> _Short exercise_
Reproduce the following data verbatim, line for line.

_ _ _ _

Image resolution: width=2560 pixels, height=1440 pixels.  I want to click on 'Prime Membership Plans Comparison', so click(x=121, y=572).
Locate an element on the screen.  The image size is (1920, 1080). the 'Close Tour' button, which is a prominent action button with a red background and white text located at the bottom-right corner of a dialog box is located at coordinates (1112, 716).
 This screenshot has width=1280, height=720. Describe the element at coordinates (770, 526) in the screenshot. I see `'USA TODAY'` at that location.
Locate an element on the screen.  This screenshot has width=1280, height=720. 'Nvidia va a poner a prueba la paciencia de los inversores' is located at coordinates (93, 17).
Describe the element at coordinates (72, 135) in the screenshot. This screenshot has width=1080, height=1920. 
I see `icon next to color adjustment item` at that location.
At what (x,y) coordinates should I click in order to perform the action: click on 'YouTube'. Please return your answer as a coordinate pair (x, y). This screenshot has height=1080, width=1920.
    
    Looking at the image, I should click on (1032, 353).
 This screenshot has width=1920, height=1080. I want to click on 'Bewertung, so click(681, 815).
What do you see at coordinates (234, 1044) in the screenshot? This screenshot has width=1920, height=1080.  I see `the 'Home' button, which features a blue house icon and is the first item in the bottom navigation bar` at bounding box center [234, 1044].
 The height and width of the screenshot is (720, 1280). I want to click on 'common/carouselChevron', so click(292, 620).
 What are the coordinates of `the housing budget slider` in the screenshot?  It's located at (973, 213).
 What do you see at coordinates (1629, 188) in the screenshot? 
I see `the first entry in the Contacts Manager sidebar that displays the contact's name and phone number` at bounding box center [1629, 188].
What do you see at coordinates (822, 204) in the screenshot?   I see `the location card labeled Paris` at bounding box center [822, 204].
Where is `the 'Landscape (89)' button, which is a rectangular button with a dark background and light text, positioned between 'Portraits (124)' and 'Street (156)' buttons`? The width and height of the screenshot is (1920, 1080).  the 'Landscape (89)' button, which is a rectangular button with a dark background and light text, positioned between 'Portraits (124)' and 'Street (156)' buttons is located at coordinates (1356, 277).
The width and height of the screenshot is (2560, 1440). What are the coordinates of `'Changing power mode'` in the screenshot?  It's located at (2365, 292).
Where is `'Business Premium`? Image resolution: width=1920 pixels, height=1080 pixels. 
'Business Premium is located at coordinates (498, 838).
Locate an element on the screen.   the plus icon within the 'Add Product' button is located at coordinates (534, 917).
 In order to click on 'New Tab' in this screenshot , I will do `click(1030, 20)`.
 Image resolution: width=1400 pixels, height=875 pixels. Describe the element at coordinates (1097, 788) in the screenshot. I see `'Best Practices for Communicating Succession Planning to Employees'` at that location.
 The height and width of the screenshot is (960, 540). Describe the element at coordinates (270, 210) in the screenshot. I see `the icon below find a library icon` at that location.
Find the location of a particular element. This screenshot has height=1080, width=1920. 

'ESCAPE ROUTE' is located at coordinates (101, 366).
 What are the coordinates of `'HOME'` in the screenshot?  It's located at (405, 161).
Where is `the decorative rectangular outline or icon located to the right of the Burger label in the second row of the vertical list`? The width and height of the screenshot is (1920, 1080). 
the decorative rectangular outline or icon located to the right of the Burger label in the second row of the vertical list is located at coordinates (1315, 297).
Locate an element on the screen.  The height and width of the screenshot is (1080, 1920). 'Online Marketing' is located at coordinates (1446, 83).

_ _ _ _

> _Response to the task_
Image resolution: width=2560 pixels, height=1440 pixels.  I want to click on 'Prime Membership Plans Comparison', so click(x=121, y=572).
Locate an element on the screen.  The image size is (1920, 1080). the 'Close Tour' button, which is a prominent action button with a red background and white text located at the bottom-right corner of a dialog box is located at coordinates (1112, 716).
 This screenshot has width=1280, height=720. Describe the element at coordinates (770, 526) in the screenshot. I see `'USA TODAY'` at that location.
Locate an element on the screen.  This screenshot has width=1280, height=720. 'Nvidia va a poner a prueba la paciencia de los inversores' is located at coordinates (93, 17).
Describe the element at coordinates (72, 135) in the screenshot. This screenshot has width=1080, height=1920. 
I see `icon next to color adjustment item` at that location.
At what (x,y) coordinates should I click in order to perform the action: click on 'YouTube'. Please return your answer as a coordinate pair (x, y). This screenshot has height=1080, width=1920.
    
    Looking at the image, I should click on (1032, 353).
 This screenshot has width=1920, height=1080. I want to click on 'Bewertung, so click(681, 815).
What do you see at coordinates (234, 1044) in the screenshot? This screenshot has width=1920, height=1080.  I see `the 'Home' button, which features a blue house icon and is the first item in the bottom navigation bar` at bounding box center [234, 1044].
 The height and width of the screenshot is (720, 1280). I want to click on 'common/carouselChevron', so click(292, 620).
 What are the coordinates of `the housing budget slider` in the screenshot?  It's located at (973, 213).
 What do you see at coordinates (1629, 188) in the screenshot? 
I see `the first entry in the Contacts Manager sidebar that displays the contact's name and phone number` at bounding box center [1629, 188].
What do you see at coordinates (822, 204) in the screenshot?   I see `the location card labeled Paris` at bounding box center [822, 204].
Where is `the 'Landscape (89)' button, which is a rectangular button with a dark background and light text, positioned between 'Portraits (124)' and 'Street (156)' buttons`? The width and height of the screenshot is (1920, 1080).  the 'Landscape (89)' button, which is a rectangular button with a dark background and light text, positioned between 'Portraits (124)' and 'Street (156)' buttons is located at coordinates (1356, 277).
The width and height of the screenshot is (2560, 1440). What are the coordinates of `'Changing power mode'` in the screenshot?  It's located at (2365, 292).
Where is `'Business Premium`? Image resolution: width=1920 pixels, height=1080 pixels. 
'Business Premium is located at coordinates (498, 838).
Locate an element on the screen.   the plus icon within the 'Add Product' button is located at coordinates (534, 917).
 In order to click on 'New Tab' in this screenshot , I will do `click(1030, 20)`.
 Image resolution: width=1400 pixels, height=875 pixels. Describe the element at coordinates (1097, 788) in the screenshot. I see `'Best Practices for Communicating Succession Planning to Employees'` at that location.
 The height and width of the screenshot is (960, 540). Describe the element at coordinates (270, 210) in the screenshot. I see `the icon below find a library icon` at that location.
Find the location of a particular element. This screenshot has height=1080, width=1920. 

'ESCAPE ROUTE' is located at coordinates (101, 366).
 What are the coordinates of `'HOME'` in the screenshot?  It's located at (405, 161).
Where is `the decorative rectangular outline or icon located to the right of the Burger label in the second row of the vertical list`? The width and height of the screenshot is (1920, 1080). 
the decorative rectangular outline or icon located to the right of the Burger label in the second row of the vertical list is located at coordinates (1315, 297).
Locate an element on the screen.  The height and width of the screenshot is (1080, 1920). 'Online Marketing' is located at coordinates (1446, 83).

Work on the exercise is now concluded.